“Ddl 661 (Modifiche al codice penale in materia di tortura)”. È uno dei punti all’ordine del giorno per la seduta del 27 giugno 2023 della commissione Giustizia del Senato, il giorno dopo la Giornata internazionale per le vittime di tortura e nonostante le immagini scioccanti delle violenze nella questura di Verona da parte delle forze dell’ordine nei confronti di persone arrestate. 

Il reato di tortura è stato introdotto nel codice penale solamente nel 2017 e, come afferma la presidente di Amnesty international Alba Bonetti, “riaprire adesso la discussione è un segnale pessimo, un messaggio in favore dell’impunità”. In Parlamento sono state presentate alcune proposte di modifica alla legge, “in alcuni casi migliorative e in altri peggiorative, se non semplicemente abrogative, la cui approvazione potrebbe fermare i processi e le indagini in corso”. Motivo per il quale Amnesty Italia dice “chiaro e tondo al parlamento e al governo: il reato di tortura non si tocca!”. 

A livello internazionale sappiamo, secondo il recente Rapporto 2022-2023 dell’associazione per i diritti umani, che sono almeno 85 gli Stati in cui è stata usata illegalmente la forza contro i manifestanti, in almeno 47 si sono verificate morti a seguito di torture o maltrattamenti e almeno 79 hanno arrestato arbitrariamente i manifestanti. 

Nella Giornata internazionale per le vittime di tortura, istituita dalle Nazioni Unite per ricordare il giorno in cui nel 1987 entrava in vigore la “Convenzione contro la tortura e altre pene o trattamenti crudeli, inumani o degradanti”, Amnesty International ricorda il proprio impegno nella promozione di un Trattato internazionale che regoli il commercio delle armi meno letali in dotazione delle forze di polizia impegnate in azioni di ordine pubblico.

“Le armi meno letali (come i dispositivi antisommossa, tra i quali manganelli, spray al peperoncino, gas lacrimogeni, granate stordenti, cannoni ad acqua e proiettili di gomma) – scrivono in un comunicato - hanno lo scopo di consentire alle forze di polizia di usare un livello minimo di forza di fronte a un particolare minaccia”.  

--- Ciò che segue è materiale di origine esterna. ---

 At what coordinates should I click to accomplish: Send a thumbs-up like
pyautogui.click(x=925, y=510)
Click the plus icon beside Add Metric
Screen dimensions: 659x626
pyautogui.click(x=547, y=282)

Le ricerche dell’associazione hanno evidenziato numerosissimi casi in cui tali dotazioni sono state usate in modo illegale, come veri e propri strumenti di tortura, provocando lesioni gravi e persino la morte di manifestanti o persone in stato di fermo. Attualmente, non esistono normative globali sulla produzione e sul commercio delle armi meno letali, quindi Amnesty conclude: “Chiediamo un Trattato internazionale che vieti la produzione e il commercio di attrezzature, destinate alle forze di polizia, intrinsecamente atte a violare i diritti umani e sottoponga a rigorosi controlli in materia di diritti umani il commercio delle armi meno letali, destinate all’uso della forza in contesti di ordine pubblico o di custodia”.